TASK TO CARRY OUT → Copy, word for word, the opening line of the data and each line after it until the line that contains "Given: Select the", which is included. Leave the pictures out.
- - - - - - -
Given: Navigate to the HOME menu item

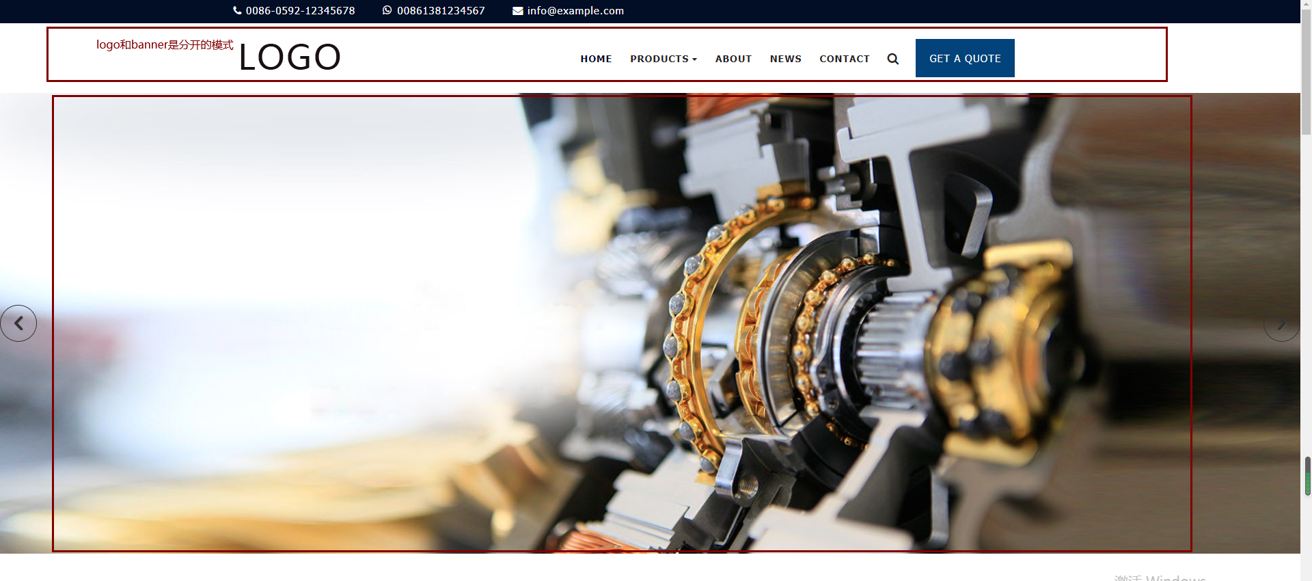Looking at the screenshot, I should [596, 59].
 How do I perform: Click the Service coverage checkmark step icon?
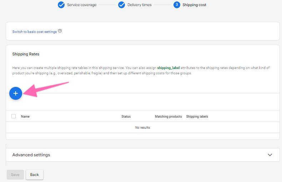click(61, 5)
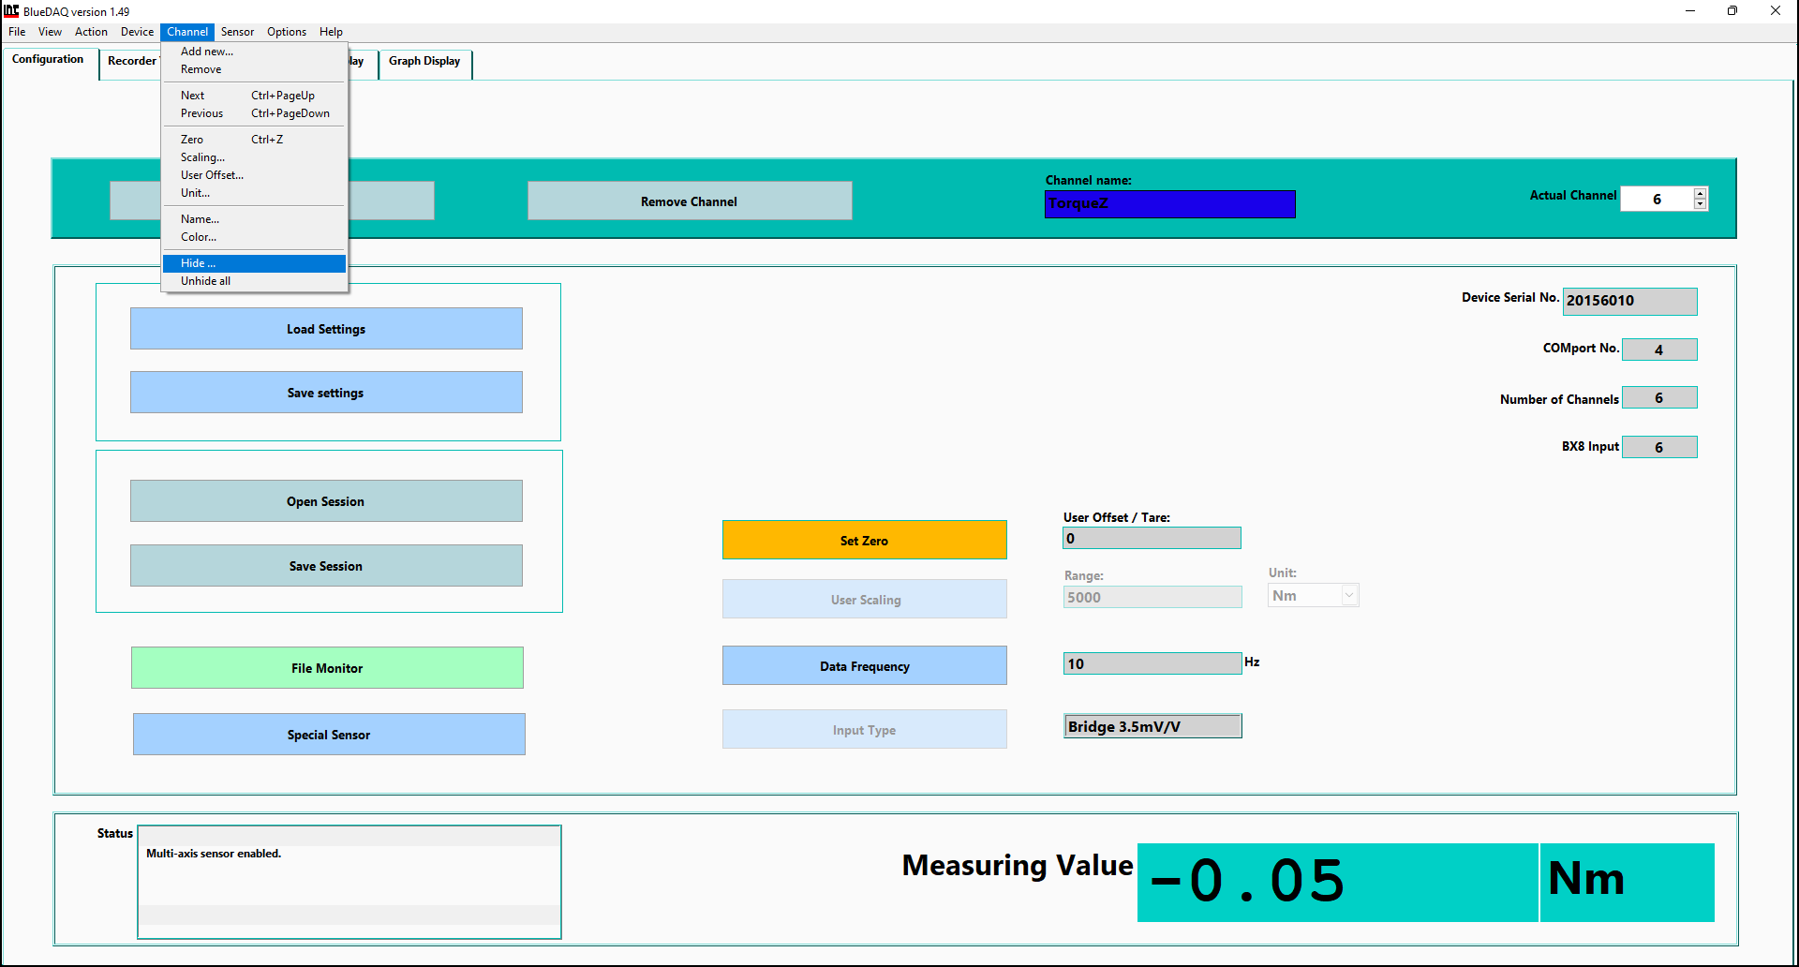
Task: Open the Sensor menu
Action: tap(237, 32)
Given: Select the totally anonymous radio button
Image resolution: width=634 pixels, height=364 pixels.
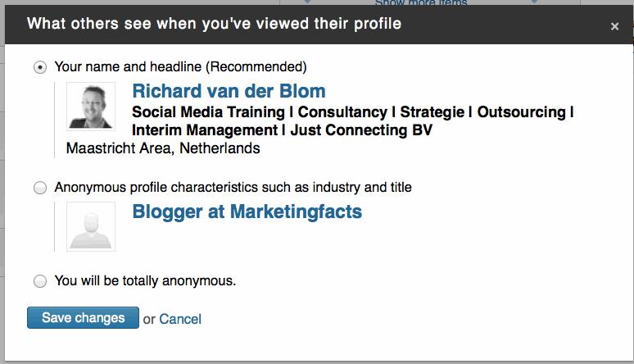Looking at the screenshot, I should coord(40,281).
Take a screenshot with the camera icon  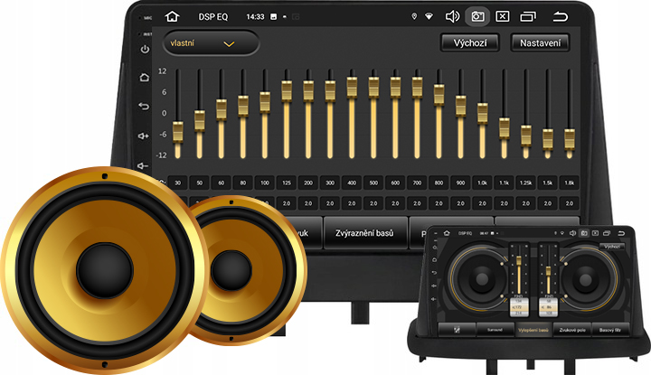(477, 16)
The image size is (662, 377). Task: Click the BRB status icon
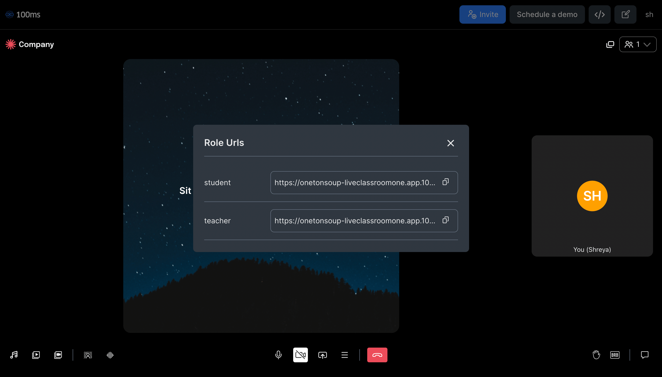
- - - - - - -
EXERCISE RESULT →
Given: Navigate to the HOME menu item

Looking at the screenshot, I should [596, 59].
 How do I perform: Click the Service coverage checkmark step icon?
click(61, 5)
Task: Open the Sensor menu
Action: tap(237, 32)
Given: Select the totally anonymous radio button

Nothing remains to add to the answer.